# Thank you Mr. P for the slingshot and bands



## Natural shooter (Apr 25, 2015)

Thank you for the slingshot, I will have lots of fun. Thank you so much again!!!

---------->Conor


----------



## treefork (Feb 1, 2010)

Congratulations and have fun !


----------



## Mr. P (Feb 1, 2015)

Glad you received your package, Conor!!

The bands on the sling are 7.5". All the other sets are cut to 9" so you can trim them to your liking. The pouches are Supersure (made by Rayshot here on the forum) and last a very long time.

The slingshot was made by Can-Opener here on the forum. I have 2 of that design and figured you were the perfect person to have one of them. The slots are super easy after you get the hang of them.

If you ever have any questions please ask.

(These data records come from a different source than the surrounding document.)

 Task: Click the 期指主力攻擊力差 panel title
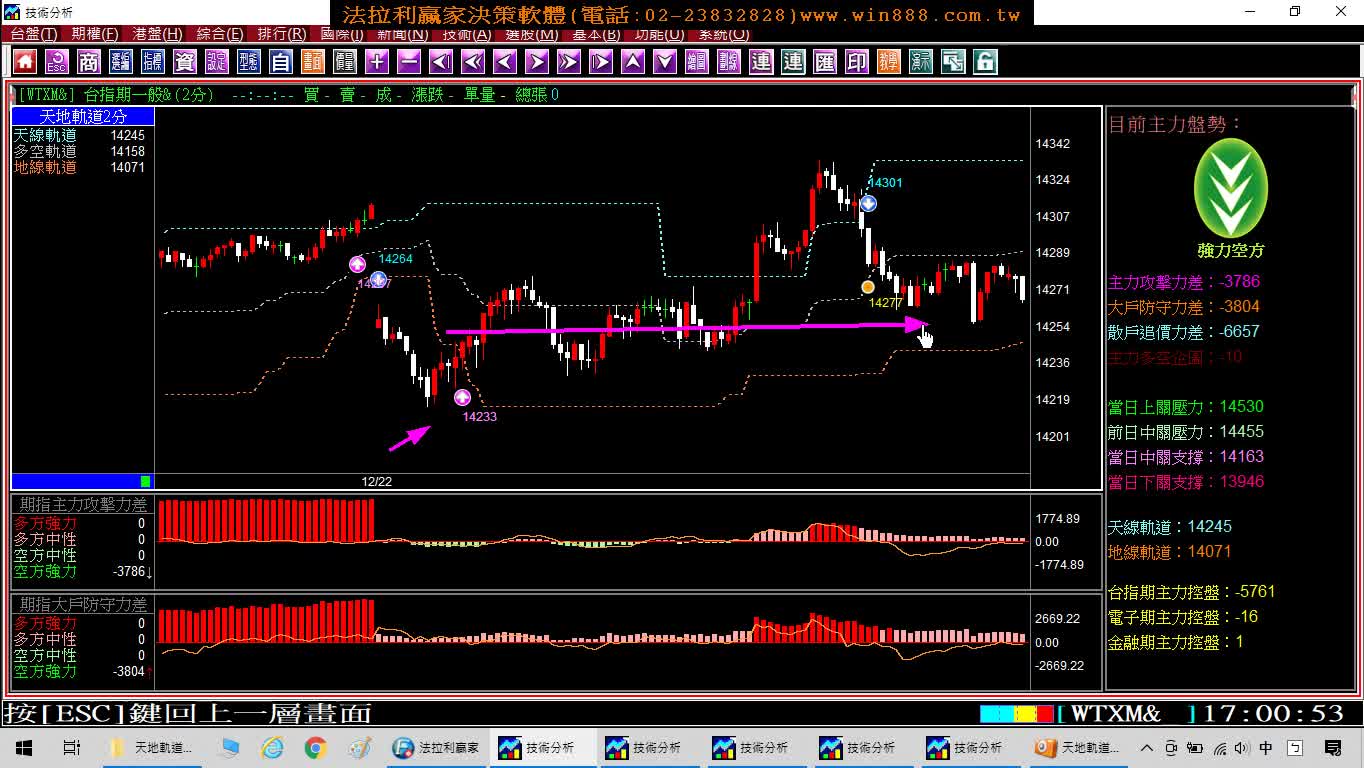coord(83,505)
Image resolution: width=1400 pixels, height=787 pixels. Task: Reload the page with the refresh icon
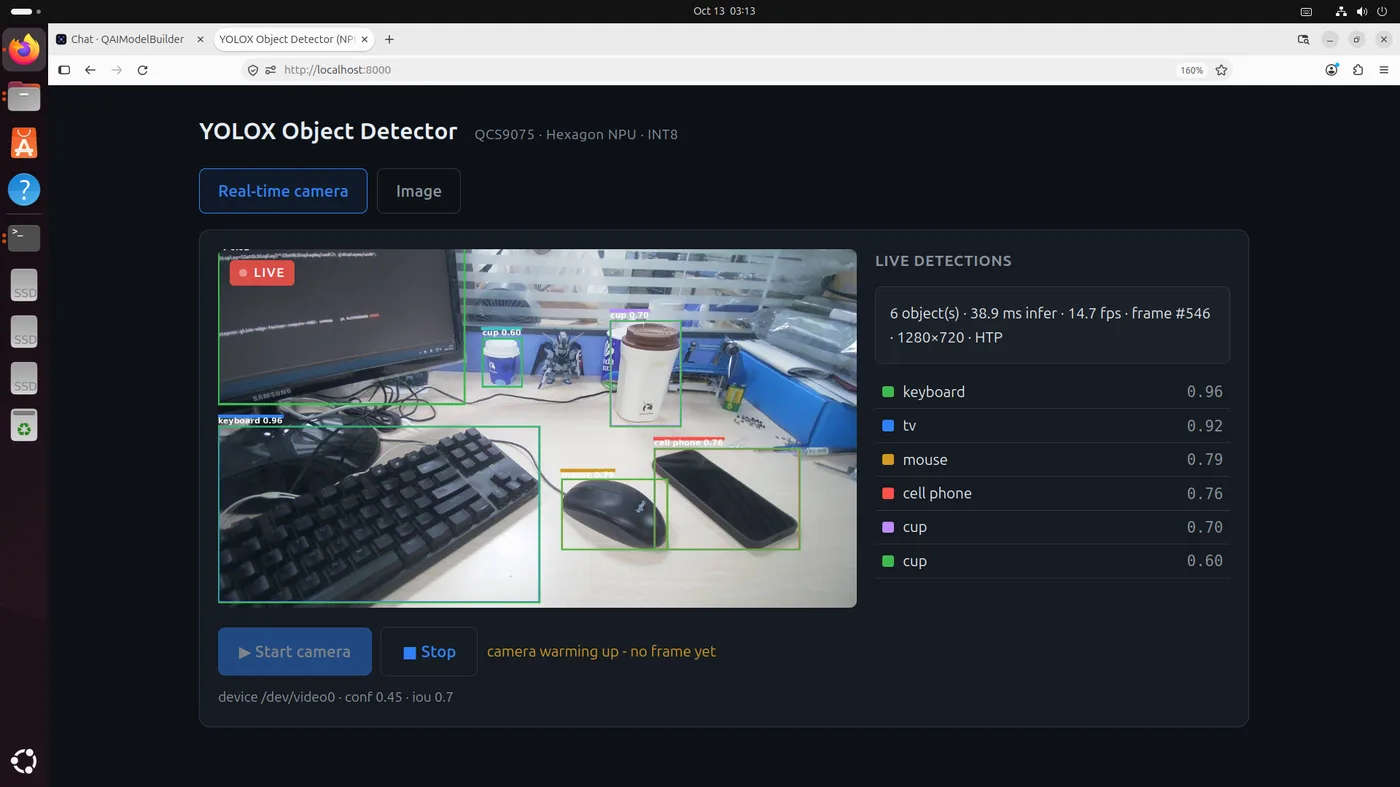[142, 70]
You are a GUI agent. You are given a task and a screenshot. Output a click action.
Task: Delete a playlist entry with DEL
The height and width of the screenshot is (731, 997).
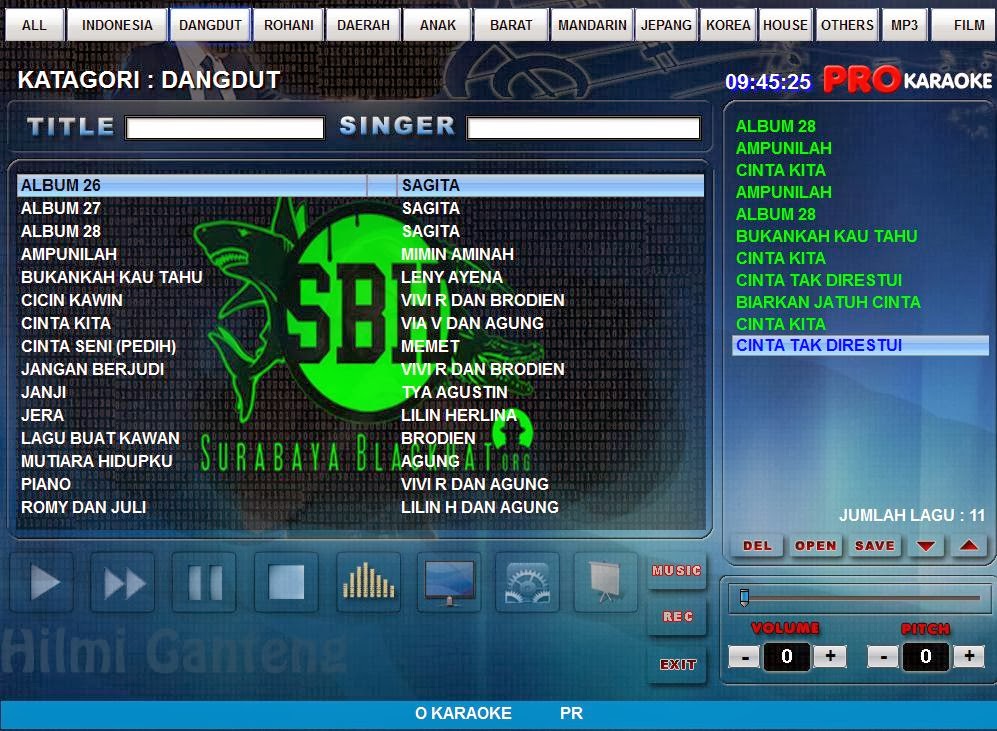click(757, 545)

Hope to see you competing at the MWST!

Mr. P


----------



## Tag (Jun 11, 2014)

Now all we need is some warm weather


----------



## Natural shooter (Apr 25, 2015)

Thanks again and it's on my calendar to go to the mwst


----------



## Henry the Hermit (Jun 2, 2010)

I accidentally deleted one picture by mistake. My apologies. I intended to delete only the one with the address on the package.


----------



## Tag (Jun 11, 2014)

Thank you very much, I appreciate your help.


----------



## alfshooter (May 11, 2011)

The face of happiness, says it all !!! :thumbsup:

:wave: Alf


----------



## honorary pie (Feb 12, 2015)

Yeah, free stuff rules! Especially good free stuff!


----------